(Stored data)
------------------------------------------------------------------------

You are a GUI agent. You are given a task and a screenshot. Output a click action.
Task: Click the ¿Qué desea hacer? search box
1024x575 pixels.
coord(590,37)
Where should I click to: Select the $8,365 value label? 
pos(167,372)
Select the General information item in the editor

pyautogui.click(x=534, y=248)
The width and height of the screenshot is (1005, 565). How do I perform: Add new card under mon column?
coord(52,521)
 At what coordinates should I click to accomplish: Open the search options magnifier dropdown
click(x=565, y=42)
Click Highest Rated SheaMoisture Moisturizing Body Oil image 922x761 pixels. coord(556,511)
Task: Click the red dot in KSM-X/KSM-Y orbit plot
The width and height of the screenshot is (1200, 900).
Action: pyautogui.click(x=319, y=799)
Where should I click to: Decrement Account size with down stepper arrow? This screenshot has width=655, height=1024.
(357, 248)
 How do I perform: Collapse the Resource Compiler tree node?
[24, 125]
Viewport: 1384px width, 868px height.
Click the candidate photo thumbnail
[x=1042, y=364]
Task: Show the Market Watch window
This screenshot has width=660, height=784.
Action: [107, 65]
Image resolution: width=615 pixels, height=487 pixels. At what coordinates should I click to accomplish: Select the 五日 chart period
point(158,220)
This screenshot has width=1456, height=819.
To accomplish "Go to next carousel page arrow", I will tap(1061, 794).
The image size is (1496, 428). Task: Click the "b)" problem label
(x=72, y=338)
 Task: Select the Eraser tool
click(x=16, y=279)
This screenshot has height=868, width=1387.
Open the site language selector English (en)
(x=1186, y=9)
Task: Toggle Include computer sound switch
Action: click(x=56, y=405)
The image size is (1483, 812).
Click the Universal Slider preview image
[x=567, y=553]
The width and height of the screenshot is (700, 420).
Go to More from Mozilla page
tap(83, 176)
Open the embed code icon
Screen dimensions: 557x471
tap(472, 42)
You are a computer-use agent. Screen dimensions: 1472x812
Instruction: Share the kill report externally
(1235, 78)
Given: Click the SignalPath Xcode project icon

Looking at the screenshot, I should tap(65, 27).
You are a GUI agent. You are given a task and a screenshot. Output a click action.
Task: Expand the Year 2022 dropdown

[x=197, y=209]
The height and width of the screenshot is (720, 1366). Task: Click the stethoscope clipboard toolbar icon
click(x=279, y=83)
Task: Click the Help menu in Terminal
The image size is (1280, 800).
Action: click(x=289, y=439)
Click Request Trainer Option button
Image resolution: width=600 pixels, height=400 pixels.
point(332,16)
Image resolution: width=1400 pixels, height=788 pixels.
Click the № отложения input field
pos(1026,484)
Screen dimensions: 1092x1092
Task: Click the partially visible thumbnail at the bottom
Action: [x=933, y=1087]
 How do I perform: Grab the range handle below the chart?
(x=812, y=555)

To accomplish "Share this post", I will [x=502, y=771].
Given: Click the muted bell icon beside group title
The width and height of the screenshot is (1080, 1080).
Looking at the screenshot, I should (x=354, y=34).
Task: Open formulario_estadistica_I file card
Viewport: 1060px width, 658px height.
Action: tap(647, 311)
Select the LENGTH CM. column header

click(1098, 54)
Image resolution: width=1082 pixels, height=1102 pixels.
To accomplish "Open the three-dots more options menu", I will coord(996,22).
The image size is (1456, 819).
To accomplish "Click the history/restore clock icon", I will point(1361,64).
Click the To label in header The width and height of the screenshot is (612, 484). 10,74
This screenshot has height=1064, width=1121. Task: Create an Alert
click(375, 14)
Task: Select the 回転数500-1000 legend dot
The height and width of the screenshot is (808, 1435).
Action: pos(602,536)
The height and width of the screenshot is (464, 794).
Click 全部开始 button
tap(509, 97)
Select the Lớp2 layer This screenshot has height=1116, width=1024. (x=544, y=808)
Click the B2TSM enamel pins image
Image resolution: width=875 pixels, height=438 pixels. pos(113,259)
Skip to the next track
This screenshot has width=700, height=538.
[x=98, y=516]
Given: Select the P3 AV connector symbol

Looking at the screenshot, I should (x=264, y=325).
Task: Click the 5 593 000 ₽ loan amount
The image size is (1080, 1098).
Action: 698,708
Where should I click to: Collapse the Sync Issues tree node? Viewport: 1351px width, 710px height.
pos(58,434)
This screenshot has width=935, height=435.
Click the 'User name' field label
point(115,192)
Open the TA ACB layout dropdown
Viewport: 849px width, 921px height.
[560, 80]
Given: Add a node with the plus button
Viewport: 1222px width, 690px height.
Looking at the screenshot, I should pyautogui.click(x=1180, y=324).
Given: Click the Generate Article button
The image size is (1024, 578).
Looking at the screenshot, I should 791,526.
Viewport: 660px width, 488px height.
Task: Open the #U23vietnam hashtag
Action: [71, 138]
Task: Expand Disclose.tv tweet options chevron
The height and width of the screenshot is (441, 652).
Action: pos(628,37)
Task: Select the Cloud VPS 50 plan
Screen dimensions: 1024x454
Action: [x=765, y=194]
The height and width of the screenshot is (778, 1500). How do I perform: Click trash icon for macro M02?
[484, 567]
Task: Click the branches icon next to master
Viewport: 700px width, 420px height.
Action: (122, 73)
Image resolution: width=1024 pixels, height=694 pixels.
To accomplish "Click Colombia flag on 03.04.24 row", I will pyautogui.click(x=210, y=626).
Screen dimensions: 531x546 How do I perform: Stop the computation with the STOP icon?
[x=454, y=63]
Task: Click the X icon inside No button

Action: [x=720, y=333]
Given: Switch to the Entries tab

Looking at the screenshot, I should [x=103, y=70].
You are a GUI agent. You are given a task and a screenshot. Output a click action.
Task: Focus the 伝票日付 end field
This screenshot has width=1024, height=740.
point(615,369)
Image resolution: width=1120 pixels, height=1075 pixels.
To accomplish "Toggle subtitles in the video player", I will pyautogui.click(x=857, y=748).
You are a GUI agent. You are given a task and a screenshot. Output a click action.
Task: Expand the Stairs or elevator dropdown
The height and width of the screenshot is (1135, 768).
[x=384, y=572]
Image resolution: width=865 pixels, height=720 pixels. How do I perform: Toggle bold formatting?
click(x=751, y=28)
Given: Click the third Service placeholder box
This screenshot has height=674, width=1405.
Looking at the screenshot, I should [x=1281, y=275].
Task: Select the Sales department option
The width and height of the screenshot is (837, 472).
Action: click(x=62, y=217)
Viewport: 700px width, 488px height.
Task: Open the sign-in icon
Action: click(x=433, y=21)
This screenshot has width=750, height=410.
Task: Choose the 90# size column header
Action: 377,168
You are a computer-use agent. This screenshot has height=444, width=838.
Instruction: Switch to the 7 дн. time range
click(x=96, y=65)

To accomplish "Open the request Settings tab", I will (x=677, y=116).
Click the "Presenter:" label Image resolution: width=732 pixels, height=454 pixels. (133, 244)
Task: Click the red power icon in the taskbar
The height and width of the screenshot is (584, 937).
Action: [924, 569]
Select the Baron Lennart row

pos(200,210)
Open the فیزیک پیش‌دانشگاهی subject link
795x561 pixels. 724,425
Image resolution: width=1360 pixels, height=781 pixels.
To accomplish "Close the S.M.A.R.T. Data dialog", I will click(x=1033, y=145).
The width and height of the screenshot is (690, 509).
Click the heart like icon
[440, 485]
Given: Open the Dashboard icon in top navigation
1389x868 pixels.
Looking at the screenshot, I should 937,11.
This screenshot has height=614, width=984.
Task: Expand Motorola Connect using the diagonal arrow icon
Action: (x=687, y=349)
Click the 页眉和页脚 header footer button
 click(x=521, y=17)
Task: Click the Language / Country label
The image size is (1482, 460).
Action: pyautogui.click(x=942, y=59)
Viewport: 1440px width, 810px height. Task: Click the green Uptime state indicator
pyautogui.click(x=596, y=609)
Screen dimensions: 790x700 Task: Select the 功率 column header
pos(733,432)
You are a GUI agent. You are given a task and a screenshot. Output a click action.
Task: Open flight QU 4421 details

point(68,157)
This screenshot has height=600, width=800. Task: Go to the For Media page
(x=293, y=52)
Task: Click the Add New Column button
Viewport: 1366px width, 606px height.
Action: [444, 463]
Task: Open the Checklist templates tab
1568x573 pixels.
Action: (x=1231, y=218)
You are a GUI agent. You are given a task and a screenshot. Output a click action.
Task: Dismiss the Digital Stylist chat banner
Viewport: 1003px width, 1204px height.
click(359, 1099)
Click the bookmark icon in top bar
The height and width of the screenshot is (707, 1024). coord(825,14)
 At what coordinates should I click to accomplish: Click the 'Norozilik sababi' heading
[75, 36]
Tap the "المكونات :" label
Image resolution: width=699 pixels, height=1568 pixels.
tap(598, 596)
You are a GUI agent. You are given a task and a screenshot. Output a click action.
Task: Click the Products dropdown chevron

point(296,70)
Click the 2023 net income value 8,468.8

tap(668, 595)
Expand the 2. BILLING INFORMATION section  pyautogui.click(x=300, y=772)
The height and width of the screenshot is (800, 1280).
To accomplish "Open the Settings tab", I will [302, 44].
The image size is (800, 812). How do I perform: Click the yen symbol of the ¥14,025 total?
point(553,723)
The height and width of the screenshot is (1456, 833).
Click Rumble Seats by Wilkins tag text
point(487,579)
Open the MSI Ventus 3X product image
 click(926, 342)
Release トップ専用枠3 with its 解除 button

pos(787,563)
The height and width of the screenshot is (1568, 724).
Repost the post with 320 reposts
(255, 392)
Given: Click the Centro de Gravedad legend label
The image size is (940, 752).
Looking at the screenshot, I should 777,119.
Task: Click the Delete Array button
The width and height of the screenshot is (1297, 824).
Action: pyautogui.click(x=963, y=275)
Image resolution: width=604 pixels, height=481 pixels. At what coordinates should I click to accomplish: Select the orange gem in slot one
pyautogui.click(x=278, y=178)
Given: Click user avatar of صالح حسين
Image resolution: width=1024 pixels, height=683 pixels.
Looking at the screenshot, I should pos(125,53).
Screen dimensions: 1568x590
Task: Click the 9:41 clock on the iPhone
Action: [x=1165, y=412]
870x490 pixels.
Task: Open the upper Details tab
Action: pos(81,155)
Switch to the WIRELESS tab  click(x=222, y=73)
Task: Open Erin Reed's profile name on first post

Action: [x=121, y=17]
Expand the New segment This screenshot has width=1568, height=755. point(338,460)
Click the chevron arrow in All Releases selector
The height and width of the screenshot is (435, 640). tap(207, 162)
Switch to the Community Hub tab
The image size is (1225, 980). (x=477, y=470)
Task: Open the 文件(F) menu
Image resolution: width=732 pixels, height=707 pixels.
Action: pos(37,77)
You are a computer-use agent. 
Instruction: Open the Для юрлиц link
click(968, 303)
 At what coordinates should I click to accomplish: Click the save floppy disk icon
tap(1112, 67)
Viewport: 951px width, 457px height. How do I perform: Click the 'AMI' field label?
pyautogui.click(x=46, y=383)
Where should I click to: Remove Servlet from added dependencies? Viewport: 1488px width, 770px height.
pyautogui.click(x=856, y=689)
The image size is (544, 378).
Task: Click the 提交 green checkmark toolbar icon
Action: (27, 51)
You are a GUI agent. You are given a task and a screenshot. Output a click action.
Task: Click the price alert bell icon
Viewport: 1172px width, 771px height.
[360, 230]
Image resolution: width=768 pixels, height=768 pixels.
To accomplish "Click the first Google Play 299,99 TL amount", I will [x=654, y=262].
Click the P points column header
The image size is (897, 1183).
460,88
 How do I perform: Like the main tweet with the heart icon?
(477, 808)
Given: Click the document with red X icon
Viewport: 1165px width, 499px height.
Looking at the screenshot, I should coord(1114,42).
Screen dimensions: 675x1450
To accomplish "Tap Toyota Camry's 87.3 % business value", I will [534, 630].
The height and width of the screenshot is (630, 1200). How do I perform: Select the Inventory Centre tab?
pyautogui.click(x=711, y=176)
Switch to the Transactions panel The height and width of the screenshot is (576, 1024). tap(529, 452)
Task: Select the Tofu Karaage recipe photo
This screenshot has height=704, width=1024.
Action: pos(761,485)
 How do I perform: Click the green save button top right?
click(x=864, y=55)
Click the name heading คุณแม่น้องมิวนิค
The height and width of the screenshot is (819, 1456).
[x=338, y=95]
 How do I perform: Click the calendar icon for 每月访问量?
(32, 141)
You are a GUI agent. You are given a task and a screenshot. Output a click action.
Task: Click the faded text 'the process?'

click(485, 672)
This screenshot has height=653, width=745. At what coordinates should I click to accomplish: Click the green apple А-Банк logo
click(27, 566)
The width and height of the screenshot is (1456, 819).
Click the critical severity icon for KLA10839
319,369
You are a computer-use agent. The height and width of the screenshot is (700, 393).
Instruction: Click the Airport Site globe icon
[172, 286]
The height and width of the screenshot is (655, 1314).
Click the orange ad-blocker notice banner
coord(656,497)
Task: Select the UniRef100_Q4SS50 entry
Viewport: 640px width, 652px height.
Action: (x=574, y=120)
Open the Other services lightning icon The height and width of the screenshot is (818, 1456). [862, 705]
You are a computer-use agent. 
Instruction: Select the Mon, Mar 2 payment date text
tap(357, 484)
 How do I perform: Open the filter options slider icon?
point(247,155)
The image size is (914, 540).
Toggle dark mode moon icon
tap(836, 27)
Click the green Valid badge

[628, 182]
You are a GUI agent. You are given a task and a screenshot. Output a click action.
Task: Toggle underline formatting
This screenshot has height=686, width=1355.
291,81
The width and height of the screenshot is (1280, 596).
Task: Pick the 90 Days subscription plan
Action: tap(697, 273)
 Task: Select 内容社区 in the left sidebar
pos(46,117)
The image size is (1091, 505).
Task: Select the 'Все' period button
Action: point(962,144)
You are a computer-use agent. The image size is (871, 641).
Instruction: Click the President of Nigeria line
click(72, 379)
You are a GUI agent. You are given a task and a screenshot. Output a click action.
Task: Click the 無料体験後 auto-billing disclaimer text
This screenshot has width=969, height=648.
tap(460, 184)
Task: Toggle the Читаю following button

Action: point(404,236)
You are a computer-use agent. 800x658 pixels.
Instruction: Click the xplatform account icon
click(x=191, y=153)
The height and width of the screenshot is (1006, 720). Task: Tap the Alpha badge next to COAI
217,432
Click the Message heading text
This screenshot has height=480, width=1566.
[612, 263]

------------------------------------------------------------------------

■ WHAT THE TASK ASKS
When a line above contains the string "bell", copy that line.

■ ANSWER BOX
Given: Click the muted bell icon beside group title
Task: Click the price alert bell icon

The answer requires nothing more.